At a Big Data conference recently, IBM presented the following slide:
IBM - Big Data

Interestingly, IBM also predicted that 1/3 of consumer data will be stored in the Cloud by 2016, and that 80% of new apps will be distributed or deployed via the Cloud. (IBM also once famously predicted that there would be a world market for 5 computers, which will perhaps one day be viewed as equally laughable as the Australian Prime Minister’s recent assertion that 25mbps Internet speeds are “more than enough”…)

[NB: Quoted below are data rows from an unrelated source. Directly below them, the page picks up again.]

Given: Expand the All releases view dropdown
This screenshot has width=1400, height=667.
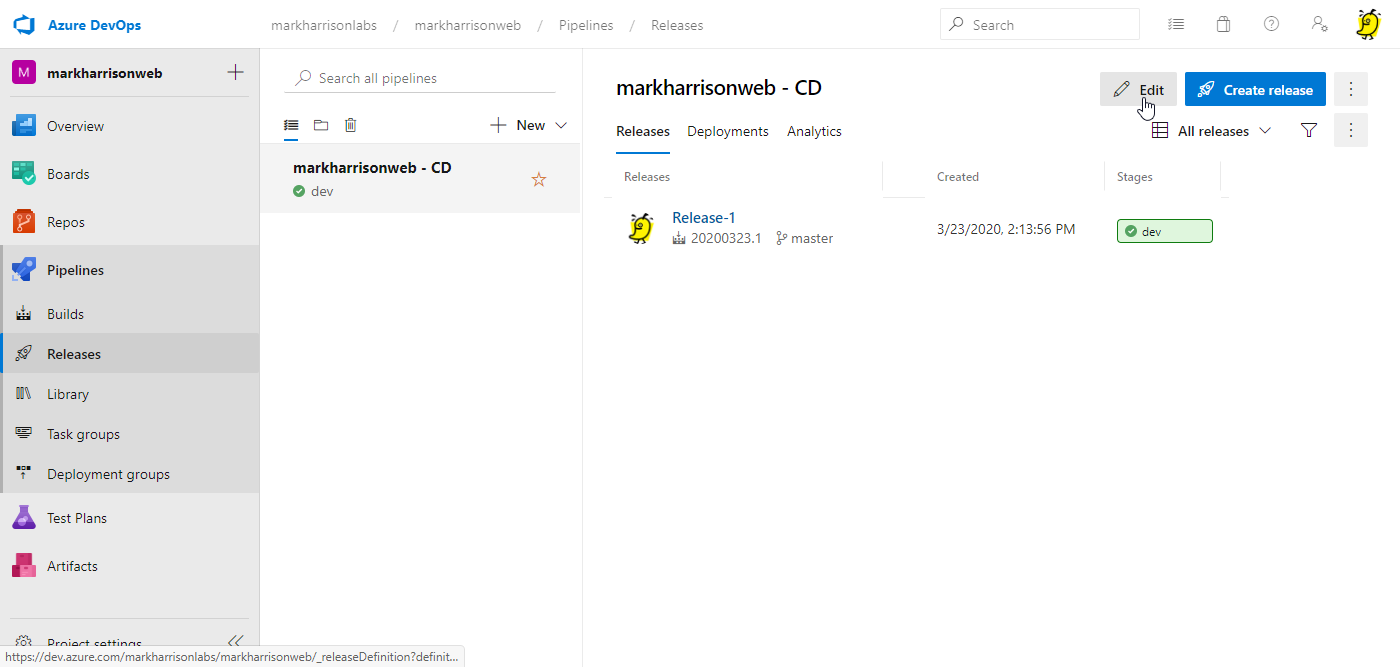Looking at the screenshot, I should coord(1212,131).
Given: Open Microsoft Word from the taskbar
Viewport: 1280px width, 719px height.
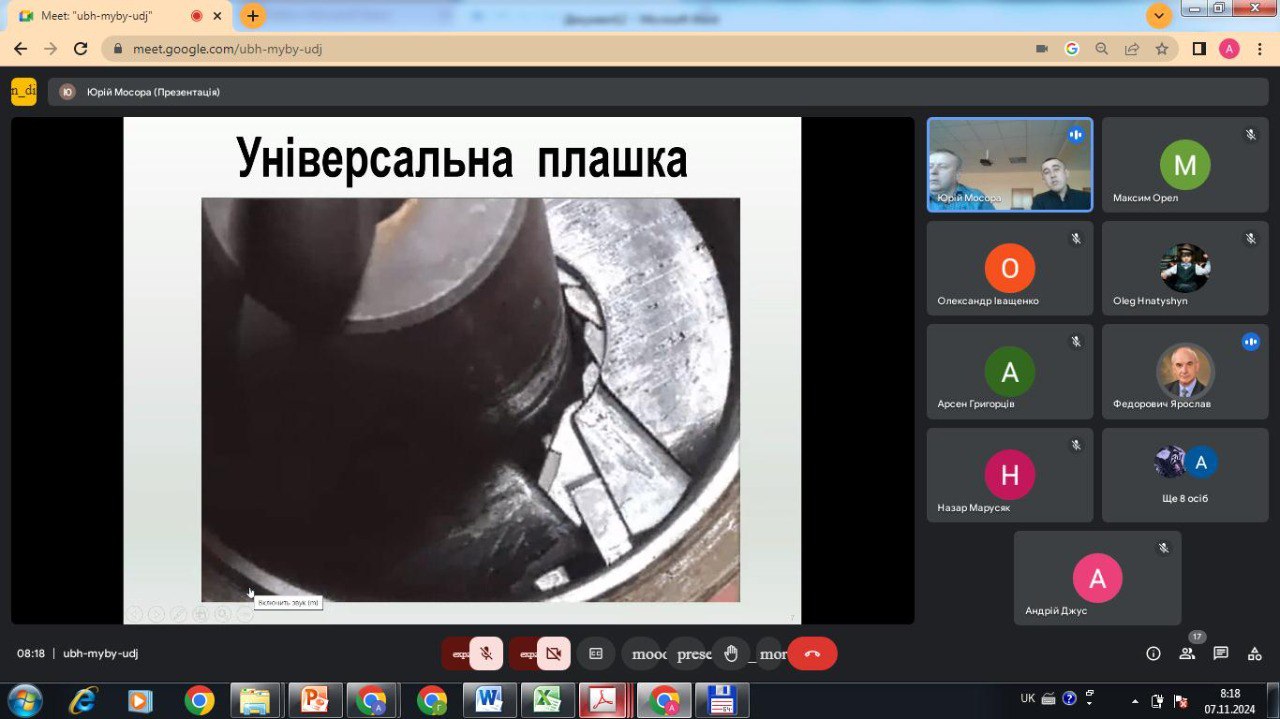Looking at the screenshot, I should (x=489, y=700).
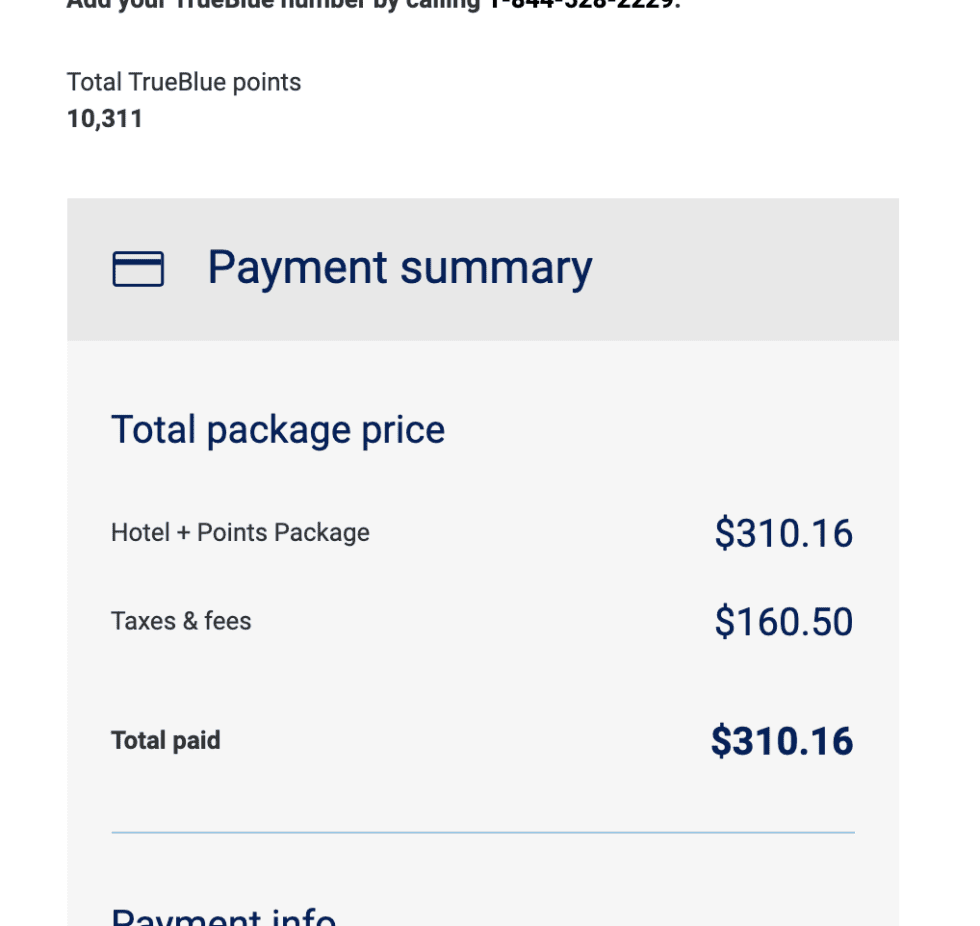The height and width of the screenshot is (926, 980).
Task: Select the $160.50 taxes amount
Action: point(783,622)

The implications of Cloud Computing + Big Data are: exponentially more Internet traffic and therefore a need for faster, better, more reliable Internet services. A “Big Data Explosion” is certainly underway, and the implications for technology infrastructure are clear, as I attempted to illustrate with this graphic.

Big Data Needs

As discussed previously (in The Law (and Danger) of Averages), the problem with statistics, such as averages and medians, is that they are often misunderstood, and can be misleading. For example, if I have my left foot in the freezer (0 degrees) and my right hand in the fire (1000 degrees), and my body temperature is 40 degrees, then what temperature am I? Am I ok? My average temperature could be calculated as (0 + 40 + 1000)/3 = 347 degrees. My median would be (0, 40, 1000) i.e. 40 degrees. In this case the average indicates that we have a problem, the median does not.

So, in the case of so-called ‘median internet speeds’, what does this mean? Well, it depends on the methodology used to calculate the median. How was the measurement taken? When was the measurement taken? If it was taken at 5pm on a weekday, that would be different to if it was taken at 3am on a weekend, for example. Without such information, the measurements are pretty much useless for drawing any meaningful conclusions.

This is how ‘median ADSL speed’ is actually calculated on the much maligned “myBroadband” website:

“The column ADSL_SPEED_MEDIAN refers to the statistical median of the modelled peak download ADSL speed for each premises within a given DA. The specific speed measure that has been modelled is the line sync speed which refers to the cable distance between the relevant exchange or street cabinet and an individual premises. Other factors, as detailed in the Broadband Availability and Quality Report will also affect real world download speeds.”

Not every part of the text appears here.